Desde então, o trabalho de Yankner se estendeu a outras áreas, incluindo a ciência básica do envelhecimento e a regulação gênica no cérebro, a doença de Parkinson, a síndrome de Down e doenças psiquiátricas.
Mas ele sempre se incomodou com uma lacuna no que ficou conhecido como a hipótese amiloide da doença de Alzheimer: algumas pessoas podem ter o cérebro repleto de placas amiloides e apresentar cognição relativamente intacta, enquanto outras, com quantidades semelhantes de amiloide, apresentam comprometimento cognitivo grave.
As descobertas recentes oferecem uma possível explicação. Ao demonstrar que a proteína amiloide se liga ao lítio e o neutraliza, e que os níveis basais de lítio podem variar entre os indivíduos idosos, a equipe de Yankner pode estar começando a compreender a correlação imperfeita entre a proteína amiloide e os sintomas da doença.
Foi uma descoberta que levou 10 anos para ser concretizada. Exigiu a superação de diversos obstáculos tecnológicos, como a capacidade de detectar níveis muito baixos de um metal que antes não se acreditava existir naturalmente no corpo; o desenvolvimento de modelos de ratos que pudessem demonstrar o impacto da perda de lítio no cérebro; e a criação de uma nova plataforma de triagem para testar uma série de compostos de lítio a fim de encontrar aqueles que conseguem evitar a ligação com o lítio.

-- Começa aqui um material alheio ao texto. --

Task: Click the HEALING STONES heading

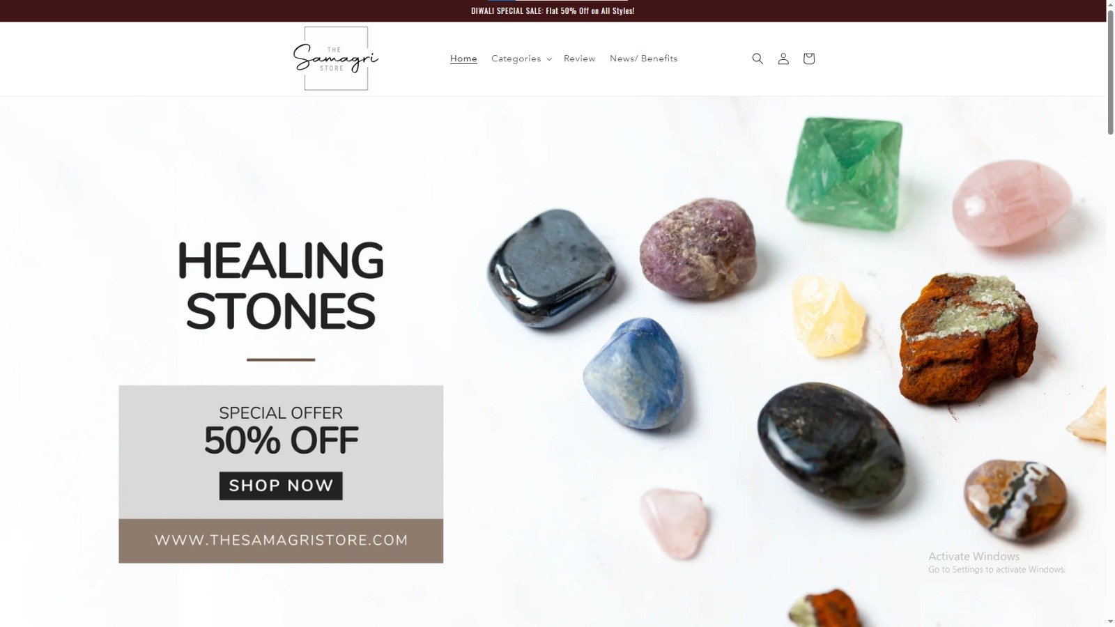Action: coord(281,286)
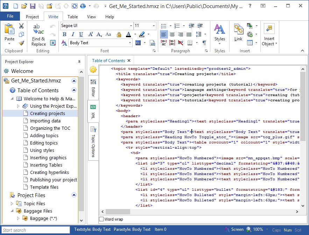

Mas agora, “num momento em que sentimos que há progressos significativos e rápidos a serem feitos”, ele teme que isso possa ser atrasado.

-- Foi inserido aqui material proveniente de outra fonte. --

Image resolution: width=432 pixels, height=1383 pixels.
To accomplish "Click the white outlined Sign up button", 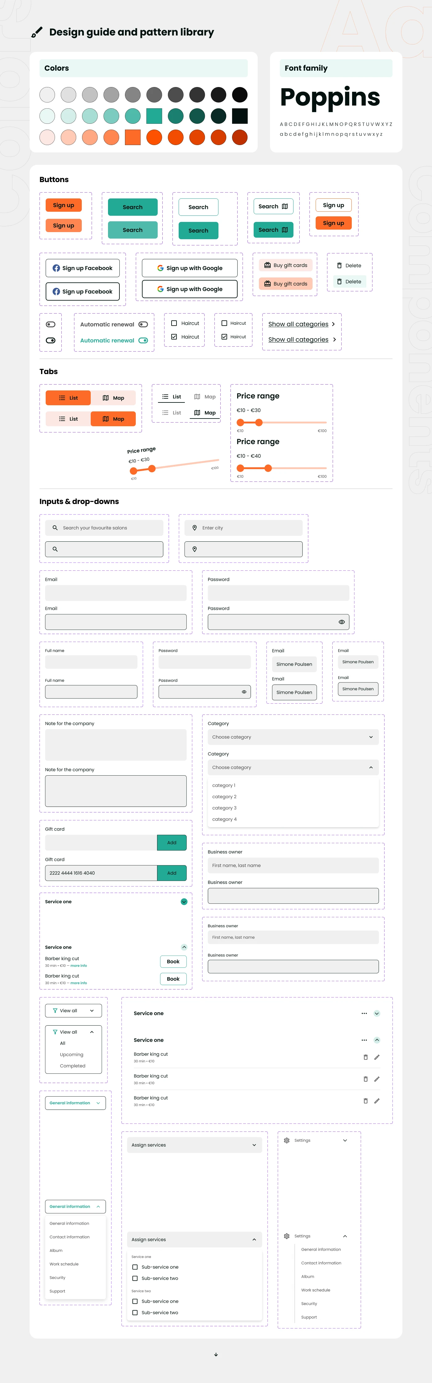I will click(x=333, y=205).
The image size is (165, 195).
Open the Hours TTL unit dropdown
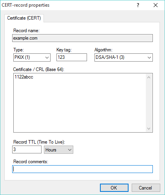58,150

“Esperamos que, num futuro não muito distante, tenhamos dados objetivos sobre a eficácia e a segurança do orotato de lítio.” destacou Bruce Yankner.
Em setembro, um tribunal distrital dos EUA anulou o cancelamento, pelo governo Trump, de US$ 2,2 bilhões em financiamento para pesquisas em Harvard, restaurando verbas essenciais que apoiam pesquisas que salvam vidas.

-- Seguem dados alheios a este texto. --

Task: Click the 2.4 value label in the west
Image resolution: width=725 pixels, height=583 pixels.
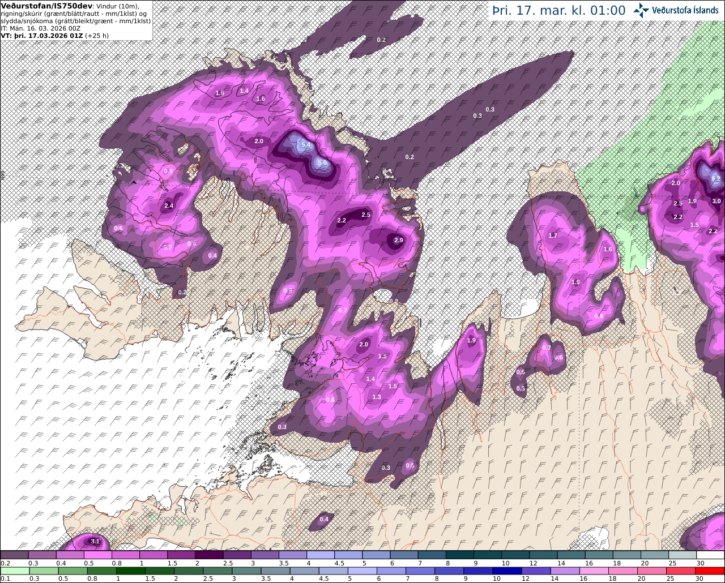Action: (169, 206)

No entanto, com o término iminente de duas importantes verbas federais, Yankner não tem certeza de como serão liberadas novas rodadas de financiamento.
Ainda assim, ele está colaborando com pesquisadores do Mass General e do Brigham and Women’s Hospital em um ensaio clínico com orotato de lítio, que deve começar agora.
“Espero que, num futuro não muito distante, tenhamos dados objetivos sobre a eficácia e a segurança do orotato de lítio. Muitas pessoas estão à espera disso.”, concluiu.